Paragraphs are usually easy to count too. Whenever you see two consecutive newlines you probably have a paragraph. You might say that an enumeration or an unordered list is a paragraph, even though their entries can be delimited by two newlines each. A heading or a title too can be followed by two newlines, even-though they're clearly not paragraphs. Also consider the case of a single paragraph in a file, with one or no newlines following.
Sentences are tricky. You might settle for a period, exclamation-mark or question-mark followed by whitespace or end-of-file. It's tricky because sometimes colon marks an end of sentence and sometimes it doesn't. Usually when it does the next none-whitespace character would be capital, in the case of English. But sometimes not; for example if it's a digit. And sometimes an open parenthesis marks end of sentence (but that is arguable, as in this case).
Words too are tricky. Usually words are delimited by whitespace or punctuation marks. Sometimes a dash delimits a word, sometimes not. That is the case with a hyphen, for example.

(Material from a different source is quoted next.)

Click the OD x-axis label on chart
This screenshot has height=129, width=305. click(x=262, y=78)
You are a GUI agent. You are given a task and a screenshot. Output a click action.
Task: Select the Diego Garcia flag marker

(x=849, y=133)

For words and sentences you will probably need to clearly state your definition of a sentence and a word and program for that.
Not 100% correct but I just gave a try. I have not taken all points by #wilhelmtell in to consideration. I try them once I have time...
if __name__ == "__main__":
f = open("1.txt")
prevIsSentence = False
for x in f:
x = x.strip()
if x != "":
words = x.split()
w = w+len(words)
c = c + sum([len(word) for word in words])
prevIsSentence = True
if prevIsSentence:
s = s+1
prevIsSentence = False
if not prevIsSentence:
s = s-1
print "%d:%d:%d" % (c,w,s)
Here 1.txt is the file name.
The only way you can solve this is by creating an AI program that uses Natural Language Processing which is not very easy to do.
"This is a paragraph about the Turing machine. Dr. Allan Turing invented the Turing Machine. It solved a problem that has a .1% change of being solved."
Checkout OpenNLP
There's already a program to count words and characters-- wc.